> _What to do_: Your answer must match, word for word, the lines from the one holding "Hide Layer 9 using its eye icon" through the final line below, with pictures excluded.

> _Supplied records_:
┄┄┄┄┄┄┄┄┄┄

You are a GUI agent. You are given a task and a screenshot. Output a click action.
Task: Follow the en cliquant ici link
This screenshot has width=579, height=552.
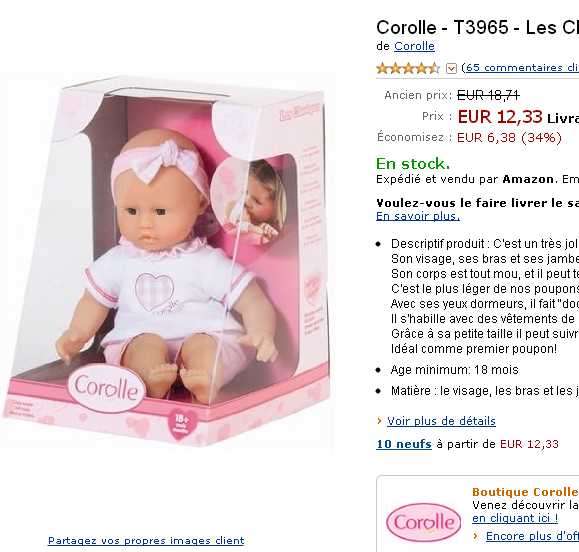pyautogui.click(x=515, y=518)
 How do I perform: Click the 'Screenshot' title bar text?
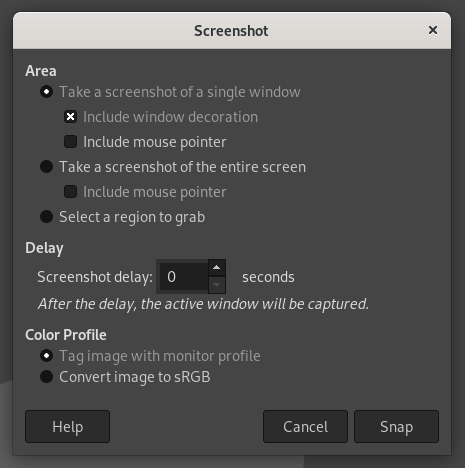coord(231,31)
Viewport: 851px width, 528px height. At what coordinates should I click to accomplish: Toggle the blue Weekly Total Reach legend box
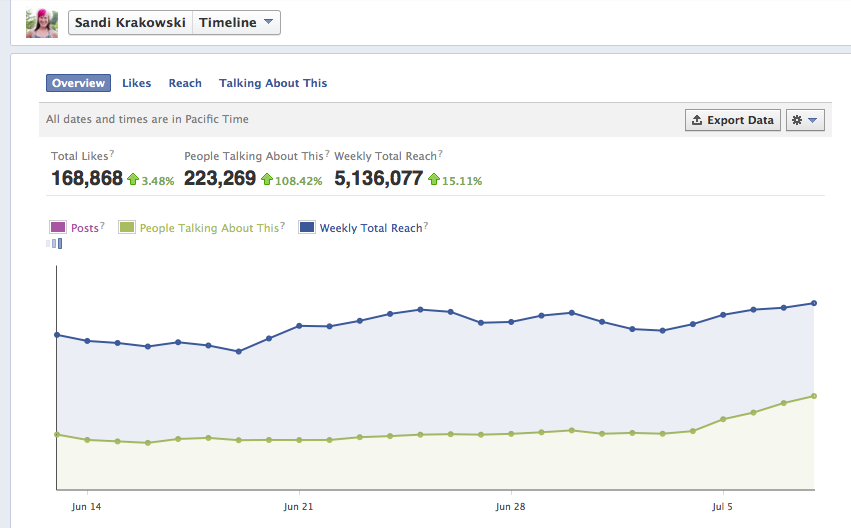click(306, 228)
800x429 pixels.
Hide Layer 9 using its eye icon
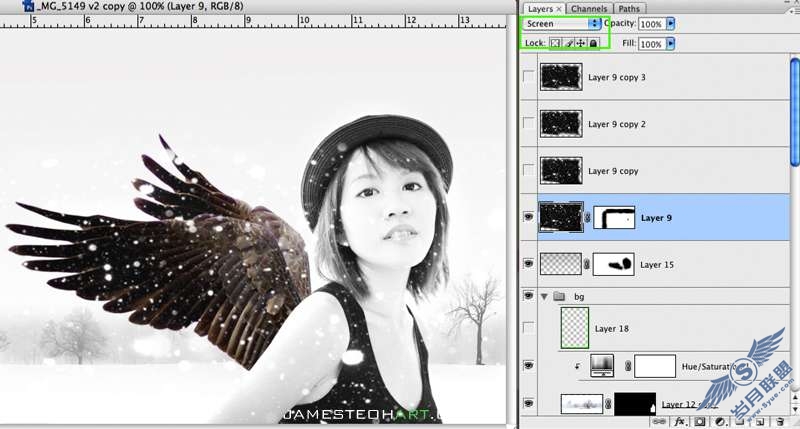(528, 217)
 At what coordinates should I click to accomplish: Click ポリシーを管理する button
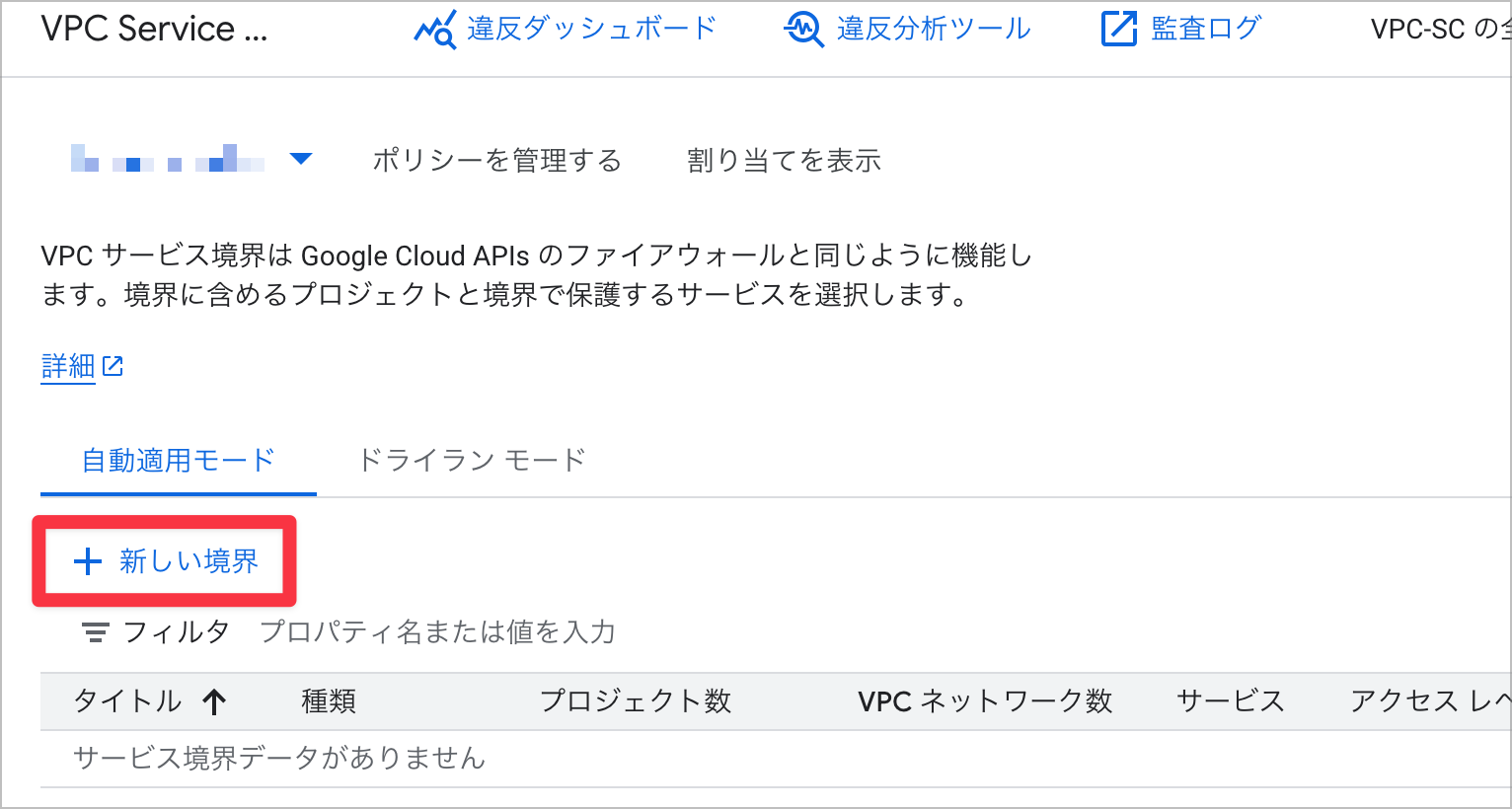pyautogui.click(x=496, y=160)
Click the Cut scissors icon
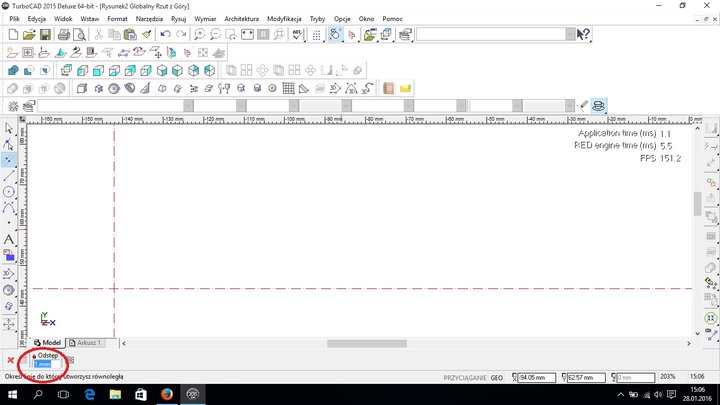This screenshot has height=405, width=720. tap(98, 34)
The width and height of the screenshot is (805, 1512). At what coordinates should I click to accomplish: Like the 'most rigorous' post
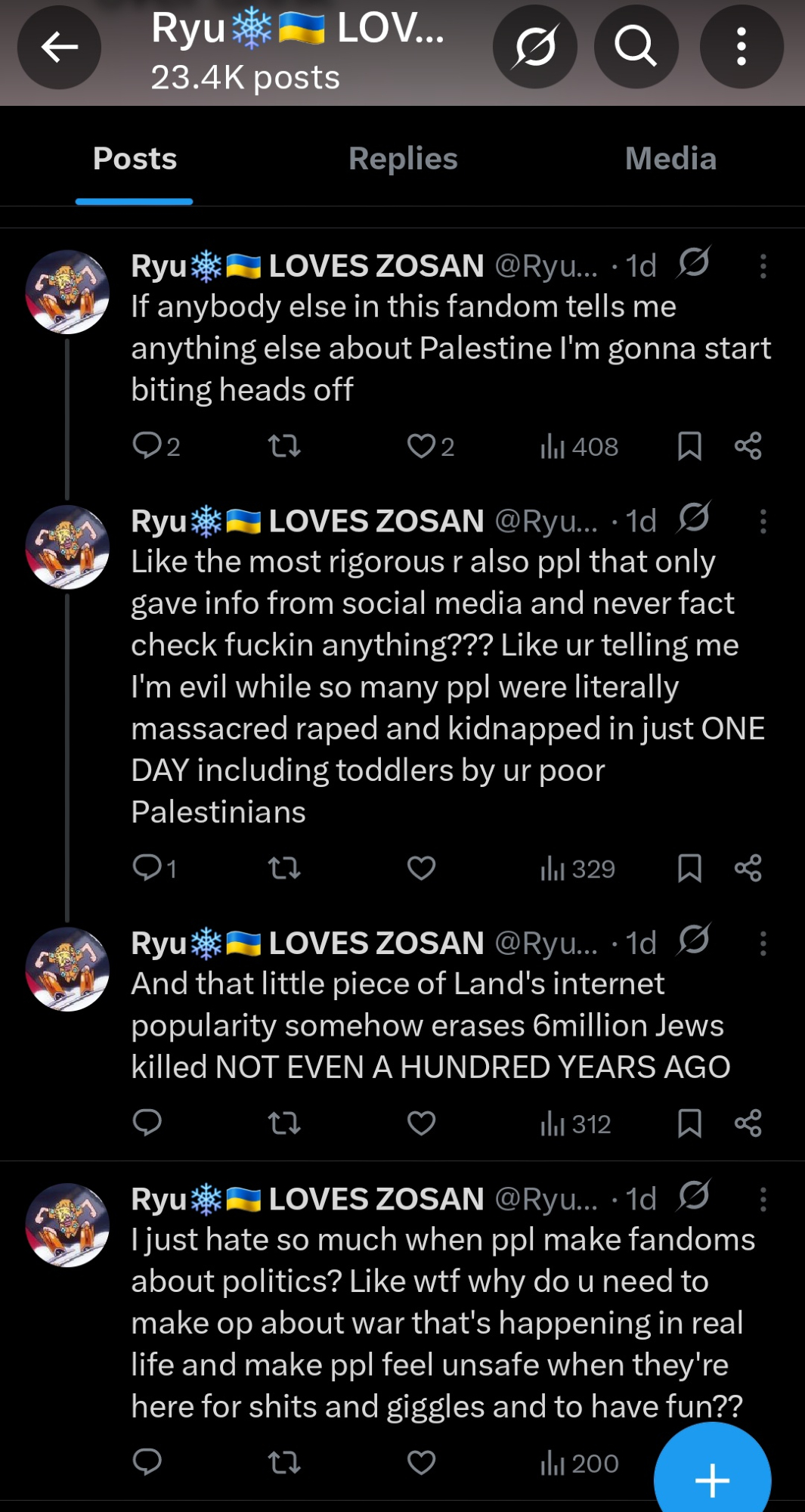(421, 869)
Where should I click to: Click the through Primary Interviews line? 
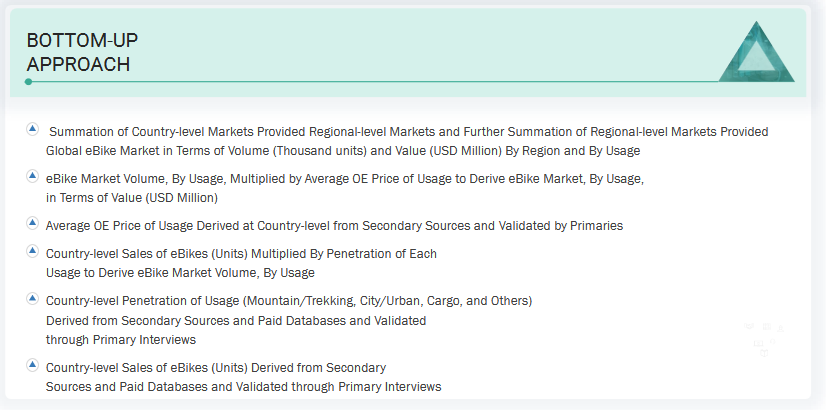(120, 339)
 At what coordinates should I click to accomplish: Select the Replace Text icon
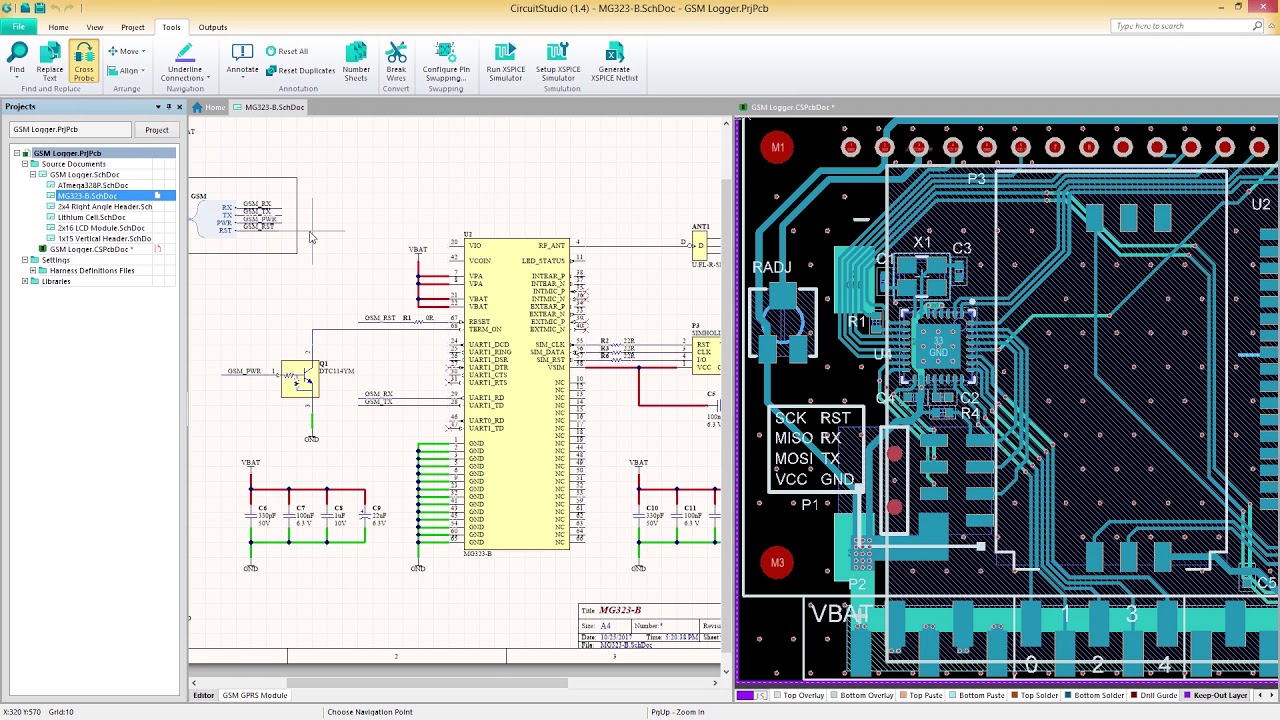pos(50,61)
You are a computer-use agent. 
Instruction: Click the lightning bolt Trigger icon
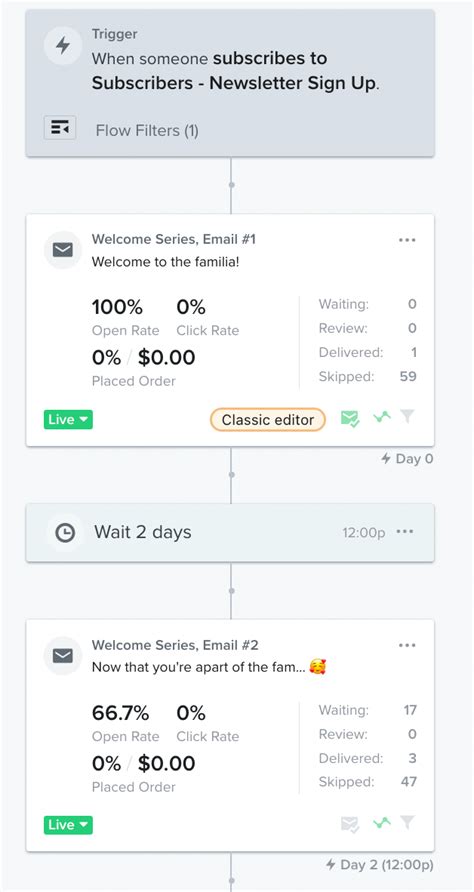tap(63, 46)
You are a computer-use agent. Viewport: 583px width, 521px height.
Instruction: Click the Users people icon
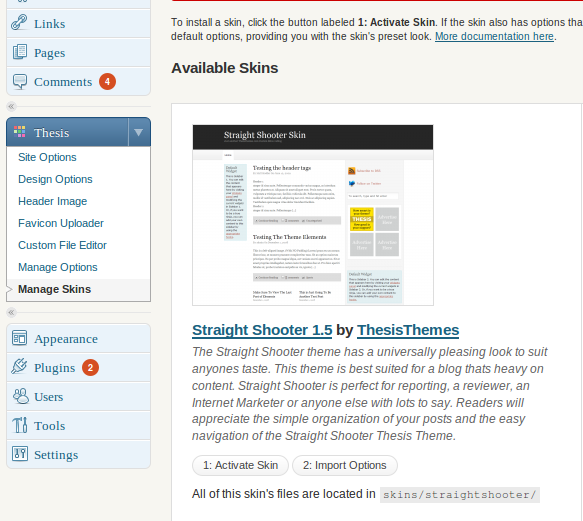click(x=20, y=396)
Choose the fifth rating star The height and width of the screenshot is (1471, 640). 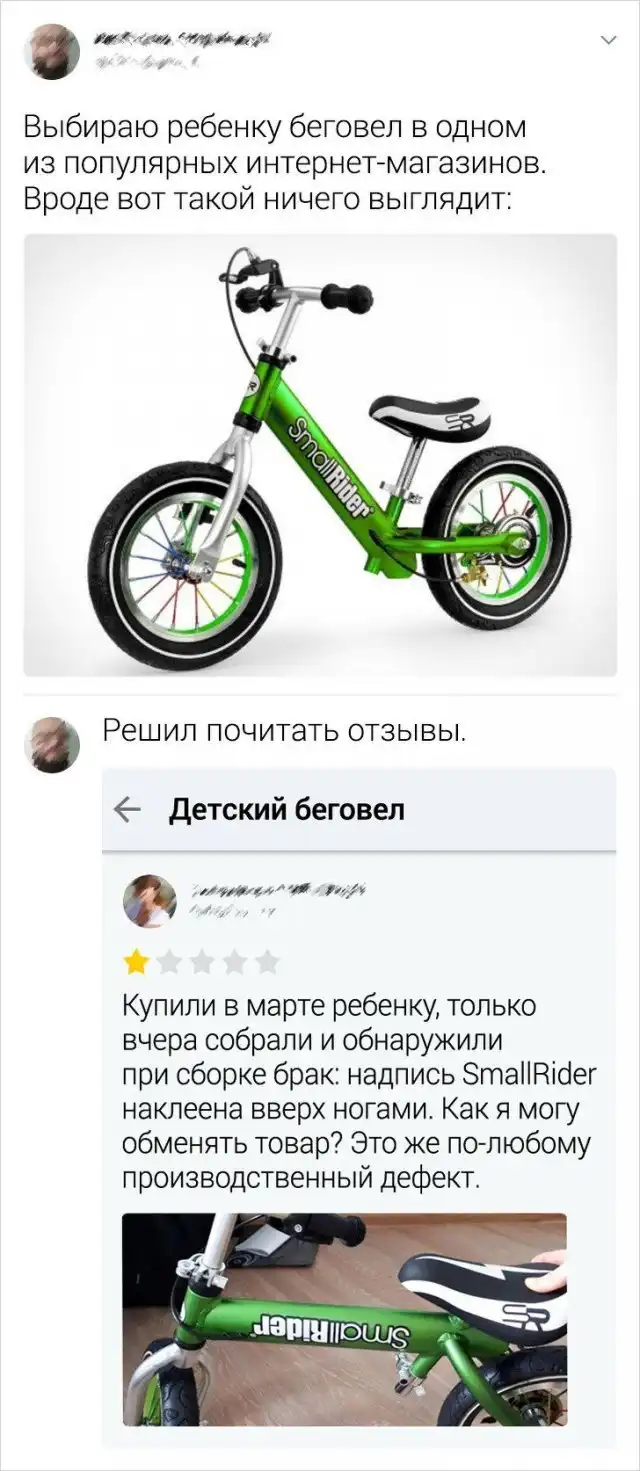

┄┄┄┄┄┄┄┄┄┄

> _Answer below_:
Hide Layer 9 using its eye icon
(528, 217)
 At what coordinates should I click to accomplish: Click ポリシーを管理する button
pyautogui.click(x=496, y=160)
Click the Cut scissors icon
This screenshot has height=405, width=720. tap(98, 34)
The width and height of the screenshot is (805, 1512). At what coordinates should I click to accomplish: Like the 'most rigorous' post
(421, 869)
Where should I click to: Click the through Primary Interviews line? 
(120, 339)
 At what coordinates should I click to accomplish: Select the Replace Text icon
pos(50,61)
You are a computer-use agent. 
Instruction: Click the lightning bolt Trigger icon
tap(63, 46)
You are a computer-use agent. Viewport: 583px width, 521px height.
Instruction: Click the Users people icon
click(x=20, y=396)
Choose the fifth rating star The height and width of the screenshot is (1471, 640). 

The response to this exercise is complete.